Weitere alimentär beeinflussbare Faktoren sind zum einen der Eisenstatus, hier konnte gezeigt werden, dass das kindliche Risiko, atopische Erkrankungen zu entwickeln, geringer war, je besser der Eisenstatus der Mutter in der Schwangerschaft gewesen ist. Auch das Darmmikrobiom ist einerseits durch eine ballaststoffreiche und als „mediterran“ bezeichnete Kost positiv beeinflussbar, andererseits konnte ein direkter Effekt von Probiotika (vor allem Bifidobacterium und Lactobacillus) auf die atopische Dermatitis bei Kindern erreicht werden.

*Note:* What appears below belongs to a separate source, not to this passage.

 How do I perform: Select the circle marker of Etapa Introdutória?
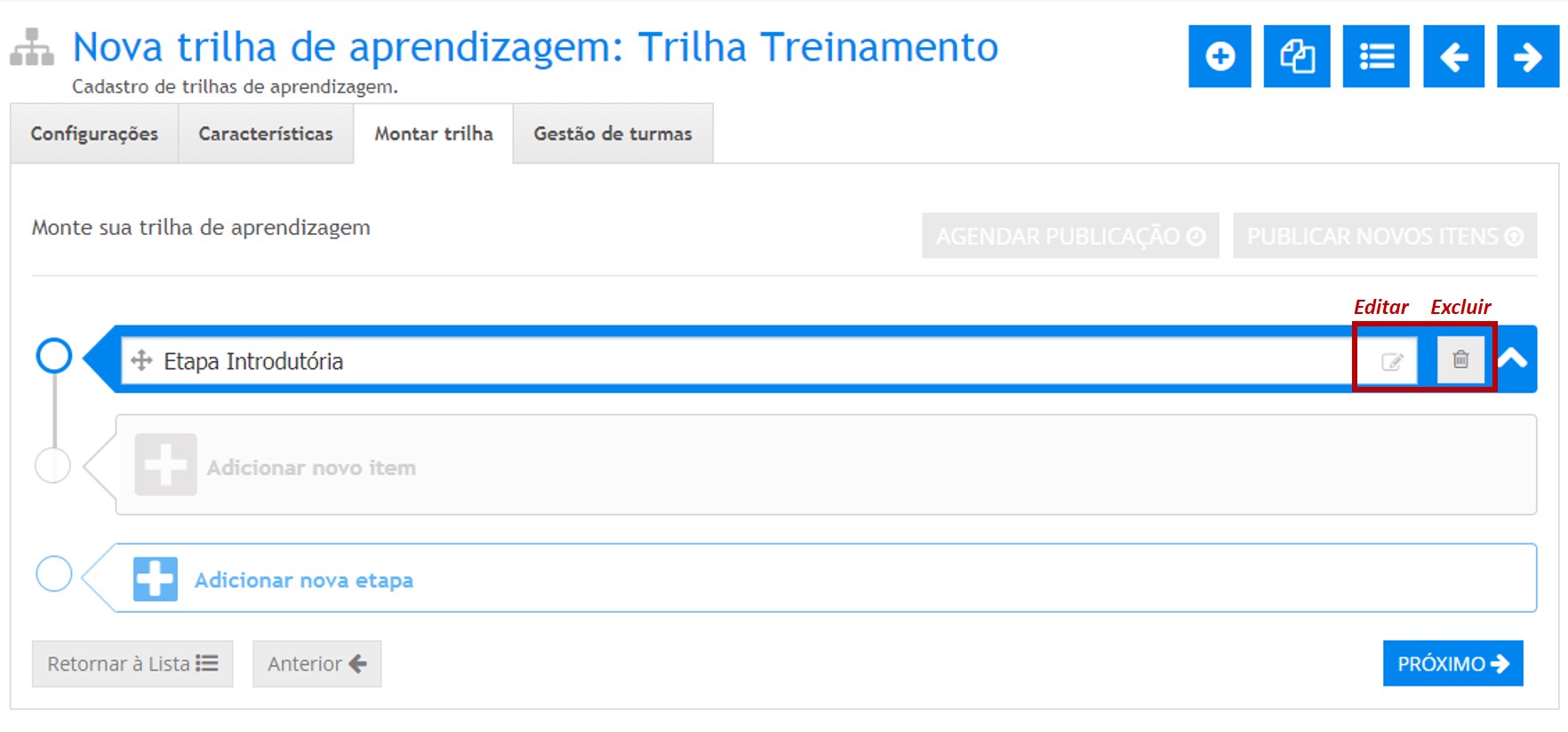click(54, 356)
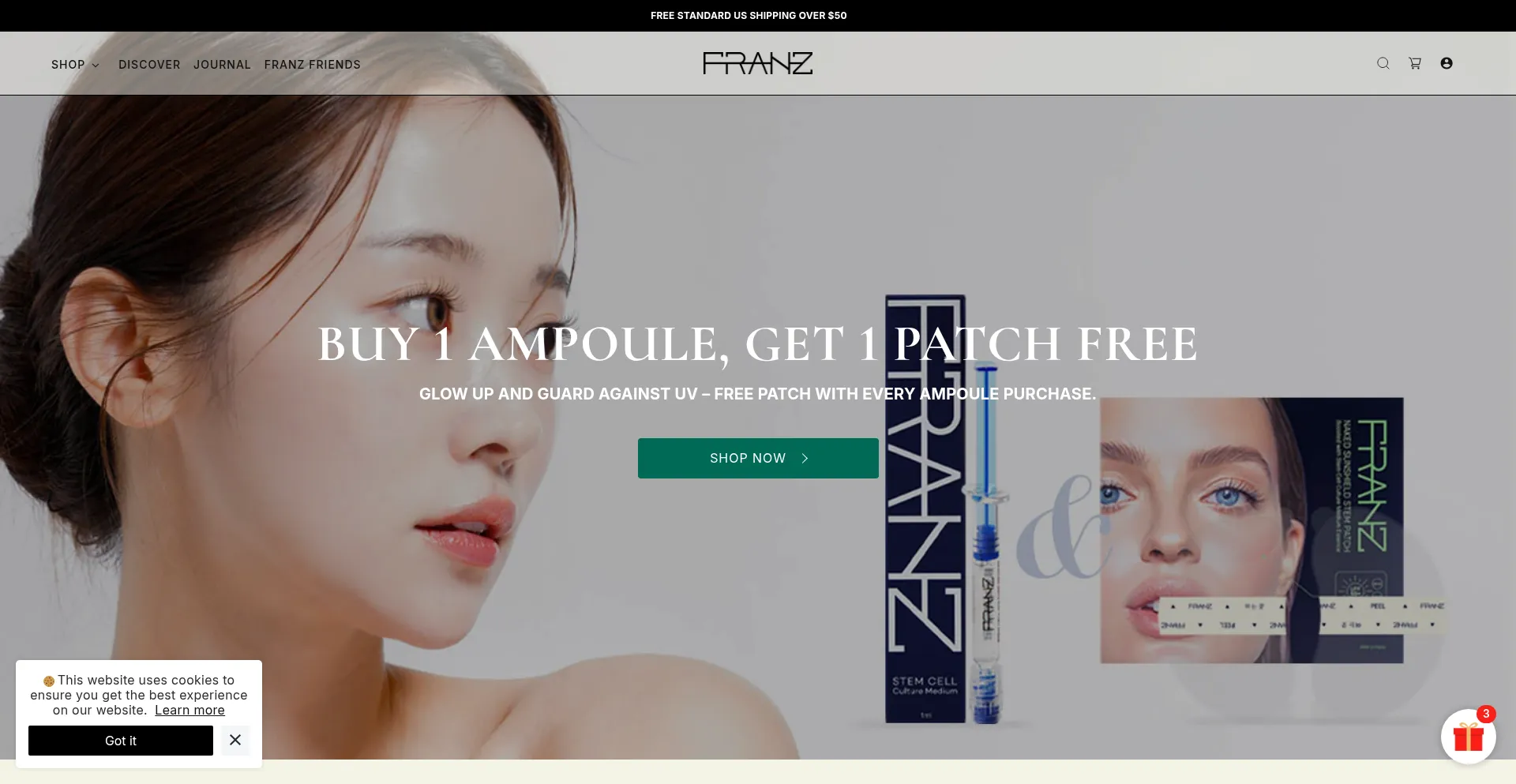Open the red gift rewards widget

point(1468,737)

Liegt vor allem bei Kindern eine Nahrungsmittelallergie vor, kann das über die Nahrung aufgenommene Allergen den Hautzustand durch IgE- und T-Zell-vermittelte Immunantworten verschlechtern. Umgekehrt hat jedoch auch das Hautbild der atopischen Dermatitis einen Einfluss auf Nahrungsmittelallergien. Wurden beispielsweise Kindern, die keine Erdnüsse über die Nahrung erhielten, erdnusshaltige Externa auf ekzematöse Haut appliziert, führte dies zur Entwicklung einer Erdnuss-Sensibilisierung.
Pollenassoziierte Nahrungsmittelallergene konnten in manchen Fällen durch doppelblinde, placebokontrollierte Nahrungsmittelprovokationen als Auslöser von Ekzemschüben bei atopischer Dermatitis identifiziert werden.